* **Texto dado**:
- Junior escreveu:
Será que é possível desenvolver benevolência suficiente para que a mente tenha o pensamento correto sempre?
Eu não posso dizer sempre, tanto porque nem tenho benevolência elevada para garantir rs...
Mas é tudo questão de condicionamento contínuo, Junior. Tem um texto no Tipitaka (Cânone em Páli) que diz algo assim:
Para o bom fazer o bem é fácil
Para o mau fazer o mal é fácil
Para o mau fazer o bem é difícil
Para o nobre fazer o mal é difícil
Dê atenção ao último verso - "Para o nobre fazer o mal é difícil", isto é, para aquele que praticou durante um bom tempo, estabeleceu a sua mente continuamente, praticou de forma correta com pouca ou nenhuma interrupção até o ponto em que sua mente se firmou e enxergou as coisas com profundidade, é muito difícil fazer algo ruim. Por quê? Porque quando a mente percebe profundamente o sofrimento resultante de alimentar pensamentos inábeis e egocêntricos, ela fica alerta e consegue se desapegar dessas coisas com mais facilidade. Mas, para isso, precisamos praticar continuamente, insistindo nas desvantagens desses tipos de pensamentos, como você fez. O que você fez foi estabelecer a Intenção Correta a partir da sua causa - qual a causa da Intenção Correta? É o fator que a precede: Entendimento Correto. Quando você entende a Impermanência, você percebe que nem sempre o mundo será como você quer - é disso que o Desapego pode surgir. Apego ao grande, repulsa pelo pequeno; apego a pessoas, repulsa a solidão (os monges convivem com o oposto disso também!) - todas essas coisas trazem sofrimento devido a não se lembrar (papel da Atenção Plena) dos ensinamentos e do que é certo. Mas, quando você se lembra, você faz um Esforço (Esforço Correto) para abandonar seus apegos, e nesses casos os pensamentos são muito úteis para alertar a mente, como você mesmo mostrou. Dessa maneira, a sessão da Virtude é praticada - perceba que eu envolvi quase todos do Nobre Caminho Óctuplo: o Entendimento Correto faz surgir a Intenção Correta, a Intenção Correta faz com que façamos o Esforço do Desapego e assim sustentamos essa prática com a Atenção Plena que sempre se lembra dos ensinamentos e fica atenta quando a mente escapa, reestabelecendo-a corretamente através do Esforço e da prática de Linguagem, Ação e Meio de Vida Corretos. Quando esses 7 primeiros fatores são praticados, o último fator que é samma-samadhi, o prazer e satisfação da renúncia surge por si mesmo e é aprofundado durante a meditação.

* **Lista de linhas**:
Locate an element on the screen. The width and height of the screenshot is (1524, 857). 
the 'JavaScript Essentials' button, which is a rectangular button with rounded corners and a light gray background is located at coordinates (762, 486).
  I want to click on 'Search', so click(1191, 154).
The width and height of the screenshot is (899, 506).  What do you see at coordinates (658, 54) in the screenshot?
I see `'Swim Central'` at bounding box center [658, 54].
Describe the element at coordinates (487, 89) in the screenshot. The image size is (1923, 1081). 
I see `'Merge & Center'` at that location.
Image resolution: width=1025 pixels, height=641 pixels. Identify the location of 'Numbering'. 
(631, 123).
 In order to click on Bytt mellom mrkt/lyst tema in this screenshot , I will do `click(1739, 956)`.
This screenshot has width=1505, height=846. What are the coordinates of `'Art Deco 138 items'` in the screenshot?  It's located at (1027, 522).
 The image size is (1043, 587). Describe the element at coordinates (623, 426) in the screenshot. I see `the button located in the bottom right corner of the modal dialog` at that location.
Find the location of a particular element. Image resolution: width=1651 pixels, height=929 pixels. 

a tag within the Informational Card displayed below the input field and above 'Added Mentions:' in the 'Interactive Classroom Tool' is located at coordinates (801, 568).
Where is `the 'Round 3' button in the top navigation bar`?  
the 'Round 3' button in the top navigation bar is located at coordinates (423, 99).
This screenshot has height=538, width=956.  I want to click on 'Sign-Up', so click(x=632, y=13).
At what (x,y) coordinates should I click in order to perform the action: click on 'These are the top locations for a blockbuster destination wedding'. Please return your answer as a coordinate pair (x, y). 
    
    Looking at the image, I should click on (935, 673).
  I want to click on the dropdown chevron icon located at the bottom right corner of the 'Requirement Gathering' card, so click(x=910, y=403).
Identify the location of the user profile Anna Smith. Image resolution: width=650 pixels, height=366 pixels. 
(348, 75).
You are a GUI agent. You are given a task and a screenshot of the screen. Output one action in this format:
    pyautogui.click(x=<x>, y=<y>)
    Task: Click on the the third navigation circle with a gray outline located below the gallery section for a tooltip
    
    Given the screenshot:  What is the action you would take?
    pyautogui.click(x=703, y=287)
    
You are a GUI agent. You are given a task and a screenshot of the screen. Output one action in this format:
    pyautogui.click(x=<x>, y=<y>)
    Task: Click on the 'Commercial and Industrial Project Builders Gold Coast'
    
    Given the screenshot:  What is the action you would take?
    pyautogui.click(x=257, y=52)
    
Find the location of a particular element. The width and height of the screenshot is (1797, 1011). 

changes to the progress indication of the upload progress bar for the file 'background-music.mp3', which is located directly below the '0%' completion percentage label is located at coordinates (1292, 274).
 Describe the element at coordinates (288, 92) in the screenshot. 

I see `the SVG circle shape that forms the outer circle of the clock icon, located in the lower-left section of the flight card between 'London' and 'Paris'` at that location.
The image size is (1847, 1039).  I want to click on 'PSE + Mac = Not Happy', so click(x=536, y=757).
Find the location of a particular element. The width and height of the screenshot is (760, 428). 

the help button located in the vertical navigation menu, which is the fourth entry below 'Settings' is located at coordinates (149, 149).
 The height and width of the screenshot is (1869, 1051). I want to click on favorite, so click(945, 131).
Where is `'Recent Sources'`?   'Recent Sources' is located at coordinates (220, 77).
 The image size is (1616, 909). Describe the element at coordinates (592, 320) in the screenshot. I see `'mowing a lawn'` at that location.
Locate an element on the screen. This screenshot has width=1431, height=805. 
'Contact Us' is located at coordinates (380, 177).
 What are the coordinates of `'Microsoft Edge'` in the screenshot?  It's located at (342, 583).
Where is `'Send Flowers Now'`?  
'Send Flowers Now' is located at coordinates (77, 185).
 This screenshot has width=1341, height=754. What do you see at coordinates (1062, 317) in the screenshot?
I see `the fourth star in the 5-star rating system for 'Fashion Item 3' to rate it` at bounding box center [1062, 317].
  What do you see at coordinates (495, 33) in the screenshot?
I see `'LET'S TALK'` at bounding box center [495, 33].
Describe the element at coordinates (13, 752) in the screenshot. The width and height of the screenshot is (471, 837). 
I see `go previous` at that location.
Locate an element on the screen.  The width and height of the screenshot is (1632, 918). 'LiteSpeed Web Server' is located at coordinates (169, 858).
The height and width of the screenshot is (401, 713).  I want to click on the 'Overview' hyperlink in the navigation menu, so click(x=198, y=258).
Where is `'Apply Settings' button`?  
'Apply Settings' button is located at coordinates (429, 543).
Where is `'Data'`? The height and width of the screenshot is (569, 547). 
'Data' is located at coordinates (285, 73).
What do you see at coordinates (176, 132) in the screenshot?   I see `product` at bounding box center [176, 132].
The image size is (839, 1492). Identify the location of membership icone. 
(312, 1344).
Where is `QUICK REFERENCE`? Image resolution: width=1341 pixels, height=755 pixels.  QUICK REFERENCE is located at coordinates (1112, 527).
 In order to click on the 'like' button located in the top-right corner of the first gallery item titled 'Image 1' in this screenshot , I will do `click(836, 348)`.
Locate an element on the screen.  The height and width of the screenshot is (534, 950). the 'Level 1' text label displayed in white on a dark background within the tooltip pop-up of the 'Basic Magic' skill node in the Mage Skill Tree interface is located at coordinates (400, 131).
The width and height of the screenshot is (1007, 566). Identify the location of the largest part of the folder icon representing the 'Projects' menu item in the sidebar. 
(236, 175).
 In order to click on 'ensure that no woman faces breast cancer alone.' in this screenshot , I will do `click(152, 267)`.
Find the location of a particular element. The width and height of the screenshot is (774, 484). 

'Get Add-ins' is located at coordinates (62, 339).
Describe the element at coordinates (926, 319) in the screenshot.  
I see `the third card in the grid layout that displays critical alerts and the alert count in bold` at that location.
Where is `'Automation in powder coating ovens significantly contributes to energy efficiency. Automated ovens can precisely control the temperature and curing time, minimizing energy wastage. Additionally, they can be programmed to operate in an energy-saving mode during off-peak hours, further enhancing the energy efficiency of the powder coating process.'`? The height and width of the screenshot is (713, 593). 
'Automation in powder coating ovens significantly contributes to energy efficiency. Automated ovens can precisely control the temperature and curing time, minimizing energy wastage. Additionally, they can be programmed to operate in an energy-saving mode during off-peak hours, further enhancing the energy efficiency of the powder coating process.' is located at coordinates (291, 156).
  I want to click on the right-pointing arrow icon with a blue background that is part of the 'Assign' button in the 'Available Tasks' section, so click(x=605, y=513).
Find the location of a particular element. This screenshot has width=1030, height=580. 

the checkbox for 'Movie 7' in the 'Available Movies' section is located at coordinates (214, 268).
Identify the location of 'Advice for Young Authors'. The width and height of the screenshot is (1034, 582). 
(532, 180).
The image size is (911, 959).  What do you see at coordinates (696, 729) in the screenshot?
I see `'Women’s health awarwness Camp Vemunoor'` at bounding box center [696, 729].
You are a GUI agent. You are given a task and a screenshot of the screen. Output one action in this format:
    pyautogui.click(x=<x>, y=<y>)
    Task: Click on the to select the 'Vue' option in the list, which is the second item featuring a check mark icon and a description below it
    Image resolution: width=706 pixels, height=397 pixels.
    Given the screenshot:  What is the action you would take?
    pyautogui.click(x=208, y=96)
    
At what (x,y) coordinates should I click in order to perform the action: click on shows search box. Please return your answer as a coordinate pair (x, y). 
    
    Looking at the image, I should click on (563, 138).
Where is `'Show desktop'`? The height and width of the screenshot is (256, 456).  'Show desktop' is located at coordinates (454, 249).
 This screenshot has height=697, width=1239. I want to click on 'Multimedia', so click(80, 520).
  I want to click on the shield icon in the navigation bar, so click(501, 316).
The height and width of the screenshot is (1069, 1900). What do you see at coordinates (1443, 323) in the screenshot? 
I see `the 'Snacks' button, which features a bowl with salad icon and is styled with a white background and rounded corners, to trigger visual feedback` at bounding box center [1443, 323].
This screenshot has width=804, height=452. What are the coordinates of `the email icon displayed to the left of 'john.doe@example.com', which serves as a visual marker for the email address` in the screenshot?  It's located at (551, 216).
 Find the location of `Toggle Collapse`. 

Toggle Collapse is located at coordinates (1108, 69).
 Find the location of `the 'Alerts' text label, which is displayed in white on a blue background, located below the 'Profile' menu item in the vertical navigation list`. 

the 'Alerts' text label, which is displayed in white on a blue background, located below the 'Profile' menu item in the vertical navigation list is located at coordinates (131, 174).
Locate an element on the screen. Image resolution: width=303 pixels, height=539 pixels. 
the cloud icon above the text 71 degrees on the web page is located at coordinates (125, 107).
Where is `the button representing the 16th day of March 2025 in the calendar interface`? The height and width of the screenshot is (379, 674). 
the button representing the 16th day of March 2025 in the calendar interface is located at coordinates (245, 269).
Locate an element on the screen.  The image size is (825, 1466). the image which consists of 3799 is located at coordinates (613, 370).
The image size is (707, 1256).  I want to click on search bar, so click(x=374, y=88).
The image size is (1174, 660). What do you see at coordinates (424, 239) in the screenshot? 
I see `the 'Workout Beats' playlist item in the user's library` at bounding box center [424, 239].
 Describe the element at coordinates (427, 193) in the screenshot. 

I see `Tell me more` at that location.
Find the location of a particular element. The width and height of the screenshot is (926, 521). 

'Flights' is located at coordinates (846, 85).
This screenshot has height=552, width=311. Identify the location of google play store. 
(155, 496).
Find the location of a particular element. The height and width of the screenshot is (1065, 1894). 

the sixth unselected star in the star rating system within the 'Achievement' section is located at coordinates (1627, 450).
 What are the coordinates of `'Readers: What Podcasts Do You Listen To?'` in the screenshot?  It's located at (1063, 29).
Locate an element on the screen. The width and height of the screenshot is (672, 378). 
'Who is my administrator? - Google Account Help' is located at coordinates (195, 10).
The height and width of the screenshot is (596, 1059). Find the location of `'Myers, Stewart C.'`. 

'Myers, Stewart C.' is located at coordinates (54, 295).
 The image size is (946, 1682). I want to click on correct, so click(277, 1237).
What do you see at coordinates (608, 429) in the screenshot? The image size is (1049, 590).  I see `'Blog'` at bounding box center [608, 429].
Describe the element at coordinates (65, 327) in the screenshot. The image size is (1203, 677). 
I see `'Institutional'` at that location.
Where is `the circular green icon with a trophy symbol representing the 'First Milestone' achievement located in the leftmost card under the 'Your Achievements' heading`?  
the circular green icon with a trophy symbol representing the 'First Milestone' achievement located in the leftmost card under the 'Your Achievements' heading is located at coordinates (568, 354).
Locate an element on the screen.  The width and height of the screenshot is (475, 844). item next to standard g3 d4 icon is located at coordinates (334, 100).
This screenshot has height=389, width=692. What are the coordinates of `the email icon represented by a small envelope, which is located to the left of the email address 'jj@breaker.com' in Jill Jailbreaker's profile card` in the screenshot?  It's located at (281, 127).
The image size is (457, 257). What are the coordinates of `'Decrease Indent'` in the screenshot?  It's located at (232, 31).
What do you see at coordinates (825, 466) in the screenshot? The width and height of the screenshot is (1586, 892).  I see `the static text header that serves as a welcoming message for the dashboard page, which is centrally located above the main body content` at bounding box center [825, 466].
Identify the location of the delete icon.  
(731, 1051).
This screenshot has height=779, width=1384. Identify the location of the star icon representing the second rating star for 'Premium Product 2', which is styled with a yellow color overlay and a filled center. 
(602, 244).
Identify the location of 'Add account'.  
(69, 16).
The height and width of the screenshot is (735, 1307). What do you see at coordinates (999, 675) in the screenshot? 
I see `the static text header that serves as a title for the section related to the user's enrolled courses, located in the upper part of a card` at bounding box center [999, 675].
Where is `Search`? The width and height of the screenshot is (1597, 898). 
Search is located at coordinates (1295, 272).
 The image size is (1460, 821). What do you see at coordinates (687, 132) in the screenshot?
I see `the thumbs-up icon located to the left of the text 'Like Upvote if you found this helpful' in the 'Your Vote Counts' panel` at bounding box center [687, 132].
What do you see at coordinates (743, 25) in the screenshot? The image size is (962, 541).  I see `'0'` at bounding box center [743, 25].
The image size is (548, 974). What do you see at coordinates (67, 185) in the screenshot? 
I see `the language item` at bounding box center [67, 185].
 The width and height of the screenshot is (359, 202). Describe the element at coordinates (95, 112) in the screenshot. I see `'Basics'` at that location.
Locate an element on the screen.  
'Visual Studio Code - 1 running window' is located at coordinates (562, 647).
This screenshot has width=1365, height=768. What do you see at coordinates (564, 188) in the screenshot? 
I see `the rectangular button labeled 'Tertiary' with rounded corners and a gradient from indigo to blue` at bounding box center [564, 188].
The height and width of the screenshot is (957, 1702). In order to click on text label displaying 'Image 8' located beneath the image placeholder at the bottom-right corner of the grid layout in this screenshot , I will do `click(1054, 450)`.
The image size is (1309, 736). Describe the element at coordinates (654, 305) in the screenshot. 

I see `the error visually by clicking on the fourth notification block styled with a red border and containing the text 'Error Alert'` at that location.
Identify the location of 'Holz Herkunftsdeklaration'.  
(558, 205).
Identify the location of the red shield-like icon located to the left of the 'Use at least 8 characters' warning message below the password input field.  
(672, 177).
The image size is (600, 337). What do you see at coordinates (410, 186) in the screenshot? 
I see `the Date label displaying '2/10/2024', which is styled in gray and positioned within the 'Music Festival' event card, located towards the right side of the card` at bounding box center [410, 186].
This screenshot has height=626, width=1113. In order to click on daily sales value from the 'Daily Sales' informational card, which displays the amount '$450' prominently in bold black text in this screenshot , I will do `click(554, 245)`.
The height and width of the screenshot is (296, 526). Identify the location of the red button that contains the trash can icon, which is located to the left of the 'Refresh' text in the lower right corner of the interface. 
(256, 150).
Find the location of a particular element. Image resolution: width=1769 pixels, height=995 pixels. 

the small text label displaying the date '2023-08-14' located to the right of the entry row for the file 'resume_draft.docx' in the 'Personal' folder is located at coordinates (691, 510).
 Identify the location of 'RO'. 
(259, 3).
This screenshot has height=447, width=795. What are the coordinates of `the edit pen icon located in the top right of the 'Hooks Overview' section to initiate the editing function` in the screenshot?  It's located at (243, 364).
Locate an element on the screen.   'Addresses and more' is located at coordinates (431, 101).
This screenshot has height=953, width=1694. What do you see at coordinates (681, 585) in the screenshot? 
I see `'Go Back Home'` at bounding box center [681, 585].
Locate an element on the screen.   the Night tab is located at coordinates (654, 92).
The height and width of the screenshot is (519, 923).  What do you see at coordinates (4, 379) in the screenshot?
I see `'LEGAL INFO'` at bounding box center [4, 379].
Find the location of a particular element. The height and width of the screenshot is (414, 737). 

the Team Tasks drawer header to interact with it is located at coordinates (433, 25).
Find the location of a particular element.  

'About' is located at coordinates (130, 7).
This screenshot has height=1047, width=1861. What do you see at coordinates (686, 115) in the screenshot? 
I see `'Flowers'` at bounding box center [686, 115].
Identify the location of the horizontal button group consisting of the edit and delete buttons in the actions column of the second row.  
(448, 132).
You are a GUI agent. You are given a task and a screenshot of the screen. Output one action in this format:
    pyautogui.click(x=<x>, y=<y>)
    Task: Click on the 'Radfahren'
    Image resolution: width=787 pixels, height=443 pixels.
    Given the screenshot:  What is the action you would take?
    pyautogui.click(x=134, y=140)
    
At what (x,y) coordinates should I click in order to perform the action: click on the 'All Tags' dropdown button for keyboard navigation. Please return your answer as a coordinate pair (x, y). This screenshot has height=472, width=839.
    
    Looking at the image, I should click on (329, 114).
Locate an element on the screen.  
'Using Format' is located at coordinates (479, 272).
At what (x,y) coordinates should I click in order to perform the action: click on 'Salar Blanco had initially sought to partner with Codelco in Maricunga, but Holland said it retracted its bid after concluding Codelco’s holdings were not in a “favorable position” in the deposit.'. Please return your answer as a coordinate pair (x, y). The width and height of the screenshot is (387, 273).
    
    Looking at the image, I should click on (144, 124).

* **Tarefa proposta**: Retome o texto sobre o Nobre Caminho Óctuplo e siga escrevendo a partir do ponto em que ele termina. As linhas são um material à parte e não têm ligação com o texto sobre o Nobre Caminho Óctuplo.

* **Resposta**:
Mas toda essa prática precisa ser contínua. Quando a mente perceber constantemente o perigo nos Apegos, eles começarão a ficar mais fracos e será mais fácil larga-los. Com o tempo, eles vão surgir e rapidamente serão abandonados. Só que essa prática de desapegar não é uma coisa forçada, é uma coisa embasada em Entendimento. Então, você tem de ensinar a mente: "Isso não é correto. Tudo é impermanente. O mundo não pode ser como eu sempre desejo. Há outras pessoas que necessitam deste transporte tanto quanto eu. Meu egoísmo somente me conduz a sofrimento desnecessário, e tal sentimento não é alimentado pelos nobres que eu admiro."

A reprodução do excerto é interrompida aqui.